(What you are asked to do) Return each line below holding the string "menu".

Stored items from a collection
━━━━━━

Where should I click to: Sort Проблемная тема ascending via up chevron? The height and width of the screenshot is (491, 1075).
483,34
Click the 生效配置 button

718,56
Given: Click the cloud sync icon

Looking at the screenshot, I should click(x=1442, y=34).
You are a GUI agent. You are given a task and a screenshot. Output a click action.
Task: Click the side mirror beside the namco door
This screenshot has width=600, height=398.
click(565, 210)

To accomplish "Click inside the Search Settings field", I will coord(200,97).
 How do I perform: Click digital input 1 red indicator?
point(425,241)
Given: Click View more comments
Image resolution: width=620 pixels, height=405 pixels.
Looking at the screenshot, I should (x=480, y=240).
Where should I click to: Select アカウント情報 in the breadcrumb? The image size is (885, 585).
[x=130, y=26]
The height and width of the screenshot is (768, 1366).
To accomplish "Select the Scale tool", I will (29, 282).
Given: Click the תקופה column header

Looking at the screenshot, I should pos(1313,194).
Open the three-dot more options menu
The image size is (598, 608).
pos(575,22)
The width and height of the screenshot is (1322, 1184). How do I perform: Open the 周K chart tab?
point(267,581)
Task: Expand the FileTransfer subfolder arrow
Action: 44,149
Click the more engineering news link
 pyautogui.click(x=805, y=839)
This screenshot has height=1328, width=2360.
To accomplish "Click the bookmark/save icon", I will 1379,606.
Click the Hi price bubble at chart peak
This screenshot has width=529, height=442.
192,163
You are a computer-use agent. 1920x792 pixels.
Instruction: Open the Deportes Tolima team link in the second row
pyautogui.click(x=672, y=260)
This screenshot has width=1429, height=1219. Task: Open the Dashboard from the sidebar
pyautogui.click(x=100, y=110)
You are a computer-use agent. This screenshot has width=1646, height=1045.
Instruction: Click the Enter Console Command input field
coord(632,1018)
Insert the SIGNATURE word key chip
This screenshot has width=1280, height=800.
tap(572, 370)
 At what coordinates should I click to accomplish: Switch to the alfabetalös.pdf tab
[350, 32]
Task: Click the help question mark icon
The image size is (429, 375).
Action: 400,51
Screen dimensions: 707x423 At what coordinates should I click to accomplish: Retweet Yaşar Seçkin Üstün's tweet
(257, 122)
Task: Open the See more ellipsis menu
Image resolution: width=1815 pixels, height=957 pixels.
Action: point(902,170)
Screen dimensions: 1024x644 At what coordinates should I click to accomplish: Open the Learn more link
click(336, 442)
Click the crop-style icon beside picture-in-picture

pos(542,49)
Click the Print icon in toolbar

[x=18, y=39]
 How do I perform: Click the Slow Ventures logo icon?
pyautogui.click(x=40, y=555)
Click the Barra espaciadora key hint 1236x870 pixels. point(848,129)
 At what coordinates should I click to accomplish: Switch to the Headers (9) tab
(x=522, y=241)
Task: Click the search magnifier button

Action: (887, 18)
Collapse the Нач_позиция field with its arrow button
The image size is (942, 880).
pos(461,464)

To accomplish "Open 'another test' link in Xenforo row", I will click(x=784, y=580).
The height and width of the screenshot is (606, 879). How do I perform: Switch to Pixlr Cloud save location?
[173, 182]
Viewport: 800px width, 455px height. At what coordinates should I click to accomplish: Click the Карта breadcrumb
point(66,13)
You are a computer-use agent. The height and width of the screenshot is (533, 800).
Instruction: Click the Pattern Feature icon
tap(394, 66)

━━━━━━

(Answer to this exercise)
Open the three-dot more options menu
Task: Open the See more ellipsis menu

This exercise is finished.